The risk of Wilms tumor in children with Klippel-Trénaunay syndrome (a unilateral limb overgrowth syndrome) was no different than the risk in the general population when assessed using the NWTS database. Routine ultrasound surveillance is not recommended.

Genetic counseling

The frequency of malformations observed in patients with Wilms tumor underlines the need for genetic counseling, molecular and genetic explorations, and follow-up.

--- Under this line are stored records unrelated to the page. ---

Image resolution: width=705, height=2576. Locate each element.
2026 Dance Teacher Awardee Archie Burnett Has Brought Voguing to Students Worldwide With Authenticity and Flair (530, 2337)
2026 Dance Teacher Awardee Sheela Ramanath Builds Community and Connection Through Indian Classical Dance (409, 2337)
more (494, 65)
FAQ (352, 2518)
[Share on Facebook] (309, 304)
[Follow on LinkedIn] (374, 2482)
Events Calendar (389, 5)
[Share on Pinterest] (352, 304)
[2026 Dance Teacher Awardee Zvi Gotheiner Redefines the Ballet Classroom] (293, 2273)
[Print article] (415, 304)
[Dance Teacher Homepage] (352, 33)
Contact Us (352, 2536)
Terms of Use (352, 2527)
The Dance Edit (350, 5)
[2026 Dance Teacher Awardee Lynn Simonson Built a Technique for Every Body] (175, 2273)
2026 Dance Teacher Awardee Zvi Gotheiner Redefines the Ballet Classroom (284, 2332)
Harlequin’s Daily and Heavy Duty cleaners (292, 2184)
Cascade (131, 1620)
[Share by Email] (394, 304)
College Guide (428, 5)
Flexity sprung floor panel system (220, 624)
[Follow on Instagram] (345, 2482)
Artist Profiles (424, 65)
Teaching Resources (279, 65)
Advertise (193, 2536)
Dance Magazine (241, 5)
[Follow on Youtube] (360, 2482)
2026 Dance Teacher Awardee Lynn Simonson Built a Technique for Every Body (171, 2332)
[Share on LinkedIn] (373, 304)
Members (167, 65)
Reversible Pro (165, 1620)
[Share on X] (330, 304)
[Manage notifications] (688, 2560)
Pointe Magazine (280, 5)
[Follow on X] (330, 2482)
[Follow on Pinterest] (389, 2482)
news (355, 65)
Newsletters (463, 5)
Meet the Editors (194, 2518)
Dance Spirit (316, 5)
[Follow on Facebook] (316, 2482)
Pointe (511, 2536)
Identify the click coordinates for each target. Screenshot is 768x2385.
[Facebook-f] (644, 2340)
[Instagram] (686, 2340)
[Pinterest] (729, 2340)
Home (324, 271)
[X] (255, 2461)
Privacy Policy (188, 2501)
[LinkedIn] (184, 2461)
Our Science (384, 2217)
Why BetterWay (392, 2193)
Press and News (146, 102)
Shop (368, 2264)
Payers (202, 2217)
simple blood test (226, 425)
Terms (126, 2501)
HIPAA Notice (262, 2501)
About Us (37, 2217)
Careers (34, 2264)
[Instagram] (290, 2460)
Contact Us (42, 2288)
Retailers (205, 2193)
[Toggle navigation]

A French study concluded that patients need to be referred for genetic counseling if they have one of the following:

One major abnormality such as:

  • Beckwith-Wiedemann symptoms (macroglossia, neonatal or postnatal macrosomia, abdominal wall defects, or visceromegaly); or

One condition such as:

  • Hemihyperplasia.
  • Overgrowth syndrome or mental retardation.
  • Aniridia.
  • Diffuse mesangial sclerosis.

Two or more minor malformations such as:

  • Inguinal or umbilical hernia.
  • Hypospadias.
  • Renal abnormalities.
  • Ectopic testis.

Simple oncological follow-up is indicated when there is no malformation or when there is only one minor malformation.[5]

After genetic counseling takes place, a search for WT1 mutations should be considered for patients who have the following:

  • Bilateral Wilms tumor.
  • Familial Wilms tumor.
  • Wilms tumor and age younger than 6 months.
  • Genitourinary abnormality.
  • Mental retardation association.

A search for an 11p15 abnormality should be considered for patients exhibiting any symptoms of Beckwith-Wiedemann syndrome, hemihyperplasia, or bilateral or familial Wilms tumor.